*PROBLEM TO WORK ON*:
Each record should be returned exactly as it is written.

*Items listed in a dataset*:
+++

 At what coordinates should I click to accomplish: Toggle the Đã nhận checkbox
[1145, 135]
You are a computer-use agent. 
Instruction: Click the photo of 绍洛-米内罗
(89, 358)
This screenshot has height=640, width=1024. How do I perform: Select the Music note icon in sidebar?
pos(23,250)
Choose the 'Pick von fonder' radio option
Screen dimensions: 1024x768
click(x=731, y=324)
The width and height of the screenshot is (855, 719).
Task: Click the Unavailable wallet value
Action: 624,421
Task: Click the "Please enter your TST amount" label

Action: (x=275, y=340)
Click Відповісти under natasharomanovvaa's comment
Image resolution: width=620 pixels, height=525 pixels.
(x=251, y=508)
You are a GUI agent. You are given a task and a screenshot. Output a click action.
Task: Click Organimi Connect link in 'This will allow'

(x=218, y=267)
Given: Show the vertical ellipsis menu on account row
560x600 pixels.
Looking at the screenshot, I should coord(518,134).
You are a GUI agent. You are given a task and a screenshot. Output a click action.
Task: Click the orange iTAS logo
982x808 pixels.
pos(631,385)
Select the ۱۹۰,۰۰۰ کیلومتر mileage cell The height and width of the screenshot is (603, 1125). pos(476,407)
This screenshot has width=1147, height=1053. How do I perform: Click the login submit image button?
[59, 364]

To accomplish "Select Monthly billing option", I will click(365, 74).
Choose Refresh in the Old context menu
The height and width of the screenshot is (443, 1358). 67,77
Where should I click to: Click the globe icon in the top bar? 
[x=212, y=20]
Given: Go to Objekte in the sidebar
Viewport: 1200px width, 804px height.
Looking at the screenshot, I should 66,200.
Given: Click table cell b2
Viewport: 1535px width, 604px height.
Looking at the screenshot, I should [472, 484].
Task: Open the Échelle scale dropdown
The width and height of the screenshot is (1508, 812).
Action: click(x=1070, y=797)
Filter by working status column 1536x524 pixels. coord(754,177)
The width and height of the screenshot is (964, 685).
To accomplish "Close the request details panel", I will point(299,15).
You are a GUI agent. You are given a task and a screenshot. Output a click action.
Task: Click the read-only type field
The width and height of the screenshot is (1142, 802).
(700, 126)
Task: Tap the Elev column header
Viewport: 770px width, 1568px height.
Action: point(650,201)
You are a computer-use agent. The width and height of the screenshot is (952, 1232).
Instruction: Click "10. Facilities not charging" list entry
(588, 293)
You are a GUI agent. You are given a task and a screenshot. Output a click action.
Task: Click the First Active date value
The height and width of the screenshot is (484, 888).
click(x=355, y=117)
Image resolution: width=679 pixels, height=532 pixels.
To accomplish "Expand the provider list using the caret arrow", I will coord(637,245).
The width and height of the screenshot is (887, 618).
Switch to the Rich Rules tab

+++

*SOLUTION FOR THIS PROBLEM*:
 At what coordinates should I click to accomplish: Toggle the Đã nhận checkbox
[1145, 135]
You are a computer-use agent. 
Instruction: Click the photo of 绍洛-米内罗
(89, 358)
This screenshot has height=640, width=1024. How do I perform: Select the Music note icon in sidebar?
pos(23,250)
Choose the 'Pick von fonder' radio option
Screen dimensions: 1024x768
click(x=731, y=324)
The width and height of the screenshot is (855, 719).
Task: Click the Unavailable wallet value
Action: 624,421
Task: Click the "Please enter your TST amount" label

Action: (x=275, y=340)
Click Відповісти under natasharomanovvaa's comment
Image resolution: width=620 pixels, height=525 pixels.
(x=251, y=508)
You are a GUI agent. You are given a task and a screenshot. Output a click action.
Task: Click Organimi Connect link in 'This will allow'

(x=218, y=267)
Given: Show the vertical ellipsis menu on account row
560x600 pixels.
Looking at the screenshot, I should coord(518,134).
You are a GUI agent. You are given a task and a screenshot. Output a click action.
Task: Click the orange iTAS logo
982x808 pixels.
pos(631,385)
Select the ۱۹۰,۰۰۰ کیلومتر mileage cell The height and width of the screenshot is (603, 1125). pos(476,407)
This screenshot has width=1147, height=1053. How do I perform: Click the login submit image button?
[59, 364]

To accomplish "Select Monthly billing option", I will click(365, 74).
Choose Refresh in the Old context menu
The height and width of the screenshot is (443, 1358). 67,77
Where should I click to: Click the globe icon in the top bar? 
[x=212, y=20]
Given: Go to Objekte in the sidebar
Viewport: 1200px width, 804px height.
Looking at the screenshot, I should 66,200.
Given: Click table cell b2
Viewport: 1535px width, 604px height.
Looking at the screenshot, I should [472, 484].
Task: Open the Échelle scale dropdown
The width and height of the screenshot is (1508, 812).
Action: click(x=1070, y=797)
Filter by working status column 1536x524 pixels. coord(754,177)
The width and height of the screenshot is (964, 685).
To accomplish "Close the request details panel", I will point(299,15).
You are a GUI agent. You are given a task and a screenshot. Output a click action.
Task: Click the read-only type field
The width and height of the screenshot is (1142, 802).
(700, 126)
Task: Tap the Elev column header
Viewport: 770px width, 1568px height.
Action: point(650,201)
You are a computer-use agent. The width and height of the screenshot is (952, 1232).
Instruction: Click "10. Facilities not charging" list entry
(588, 293)
You are a GUI agent. You are given a task and a screenshot. Output a click action.
Task: Click the First Active date value
The height and width of the screenshot is (484, 888).
click(x=355, y=117)
Image resolution: width=679 pixels, height=532 pixels.
To accomplish "Expand the provider list using the caret arrow", I will coord(637,245).
The width and height of the screenshot is (887, 618).
Switch to the Rich Rules tab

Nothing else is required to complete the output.